→ **RECORDS FOR THIS TASK**
___

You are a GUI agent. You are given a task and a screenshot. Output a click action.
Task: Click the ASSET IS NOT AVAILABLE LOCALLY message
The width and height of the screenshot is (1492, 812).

___

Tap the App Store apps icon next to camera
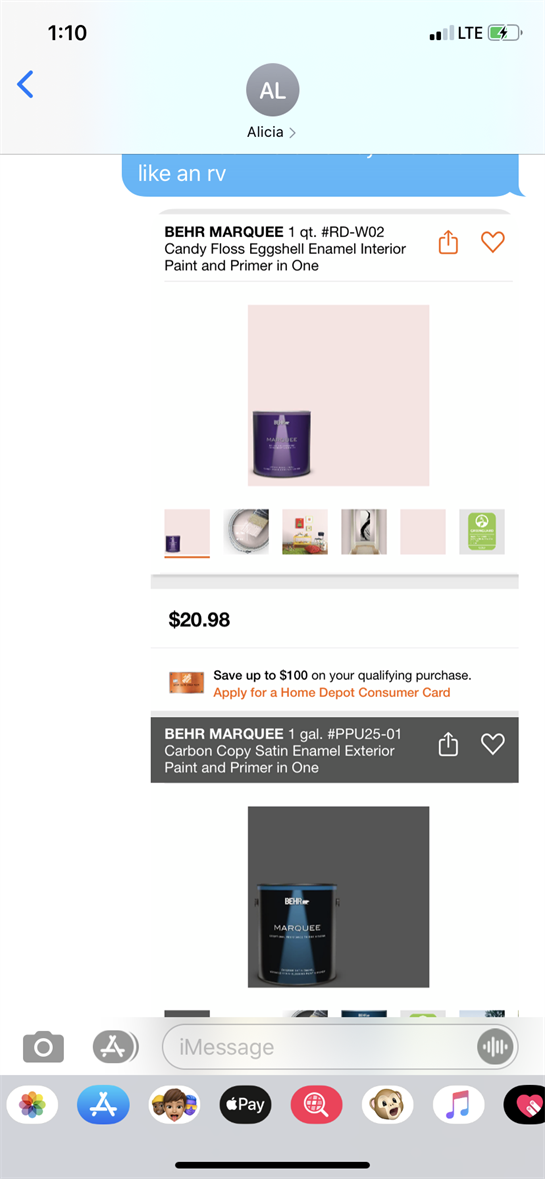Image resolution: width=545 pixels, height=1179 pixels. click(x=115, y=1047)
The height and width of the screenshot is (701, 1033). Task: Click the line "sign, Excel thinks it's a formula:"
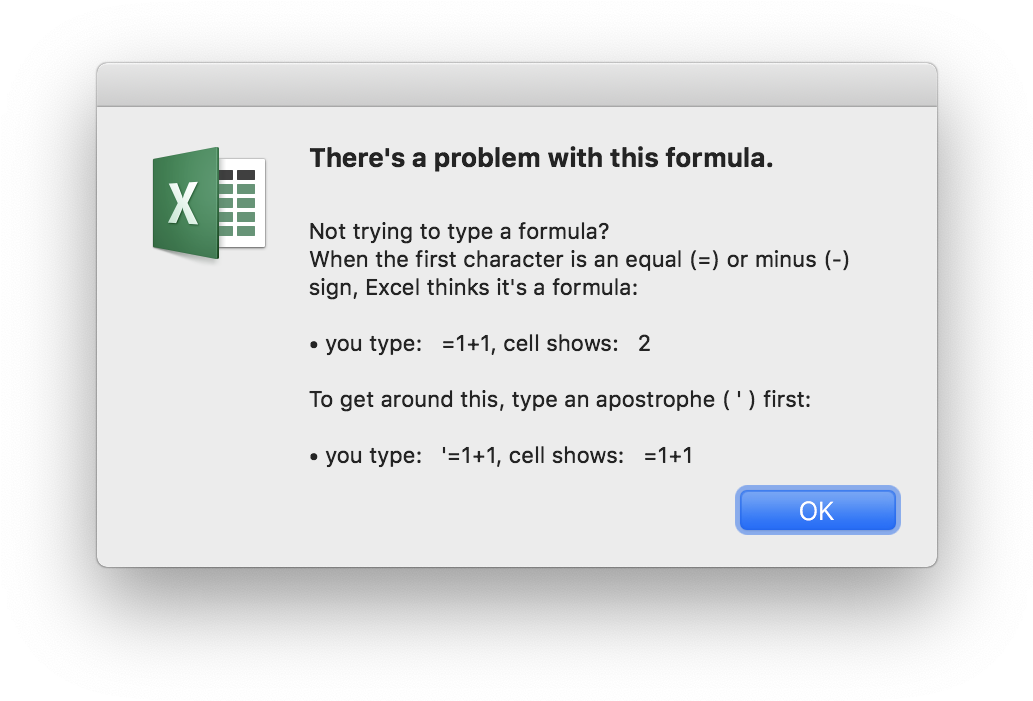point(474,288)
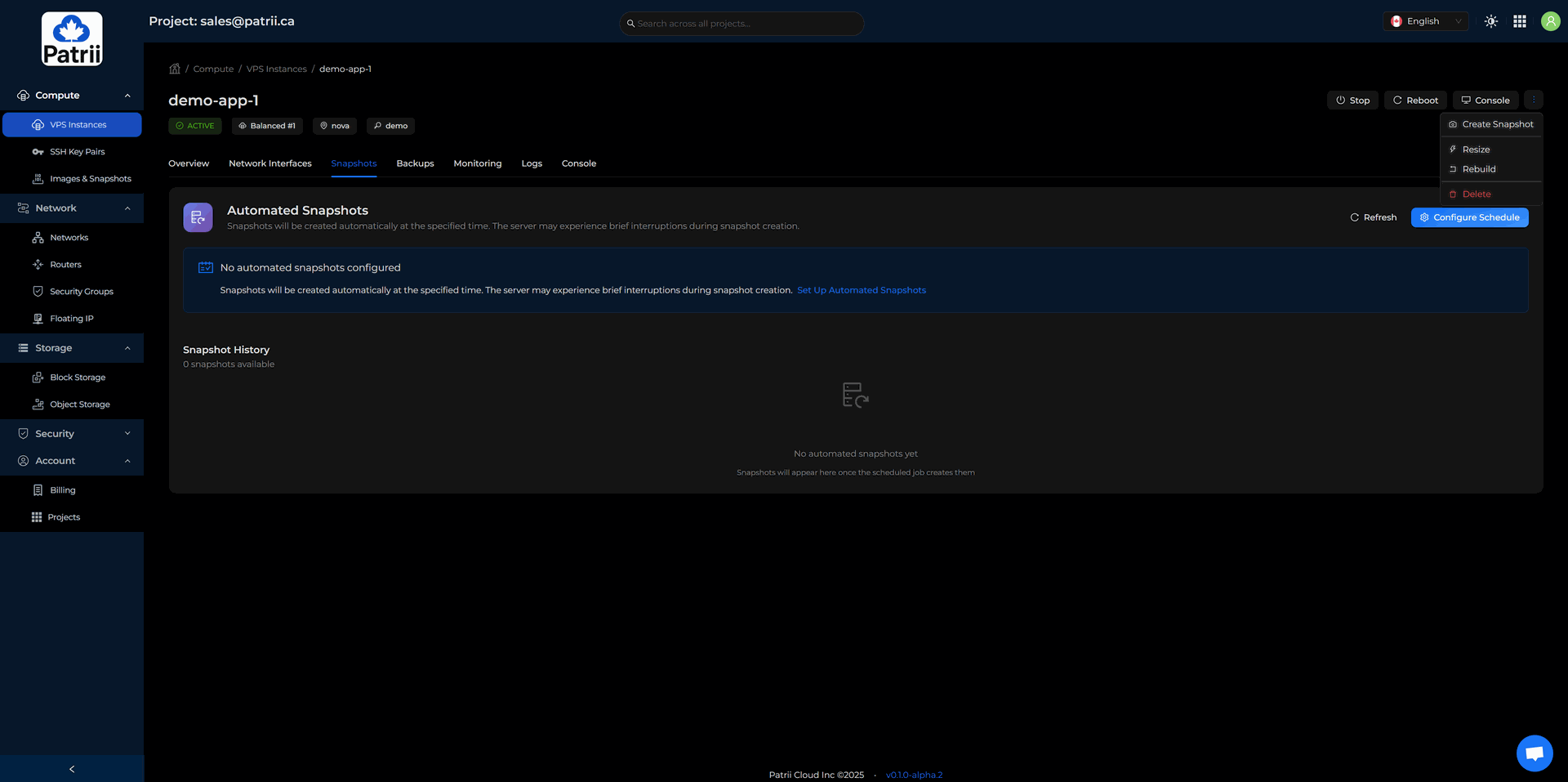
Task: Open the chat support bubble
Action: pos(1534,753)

___

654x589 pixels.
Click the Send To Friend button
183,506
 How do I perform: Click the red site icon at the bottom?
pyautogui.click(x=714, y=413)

___

→ **DESCRIPTION OF THE TASK**
Could you set down, word for word, only the lines above from the line with "Task: Click the ASSET" to the line with "The width and", including both?

→ **RESPONSE AREA**
Task: Click the ASSET IS NOT AVAILABLE LOCALLY message
The width and height of the screenshot is (1492, 812).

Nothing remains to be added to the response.